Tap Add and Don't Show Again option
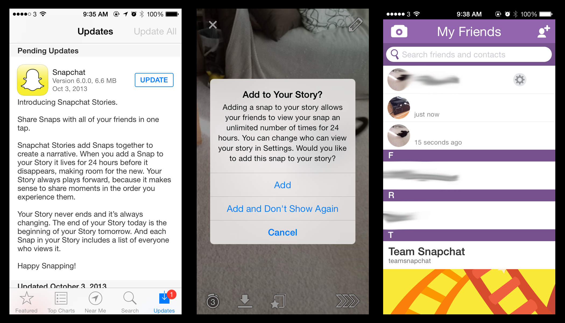The width and height of the screenshot is (565, 323). (x=282, y=208)
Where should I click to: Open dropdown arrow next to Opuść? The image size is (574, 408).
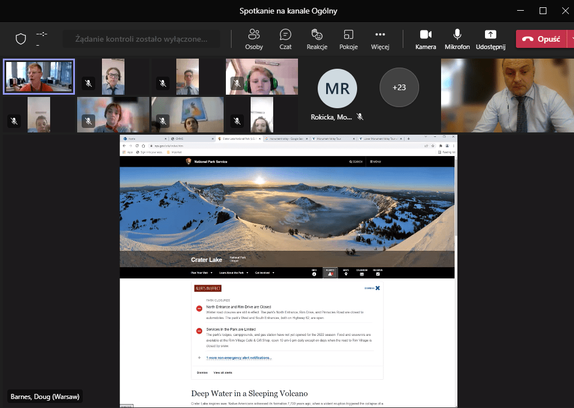(569, 39)

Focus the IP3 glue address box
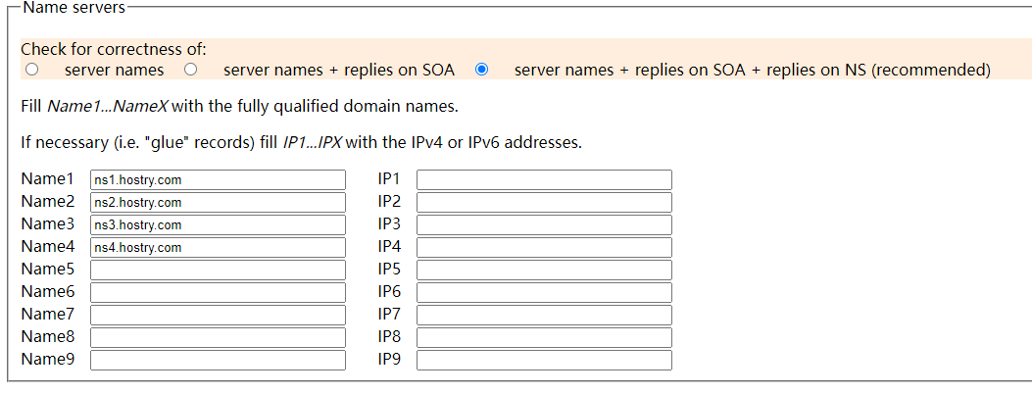click(x=544, y=225)
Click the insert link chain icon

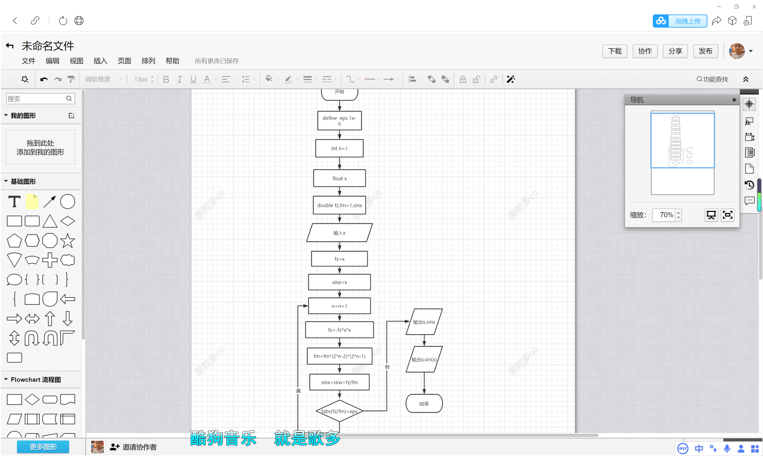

◆ Your goal ◆
Reproduce the text of every entry above word for word, leaving out the pictures.

◆ Solution for this task ◆
Tap Add and Don't Show Again option
The width and height of the screenshot is (565, 323). (x=282, y=208)
Where should I click to: Open dropdown arrow next to Opuść? The image size is (574, 408).
(569, 39)

Focus the IP3 glue address box
click(x=544, y=225)
Click the insert link chain icon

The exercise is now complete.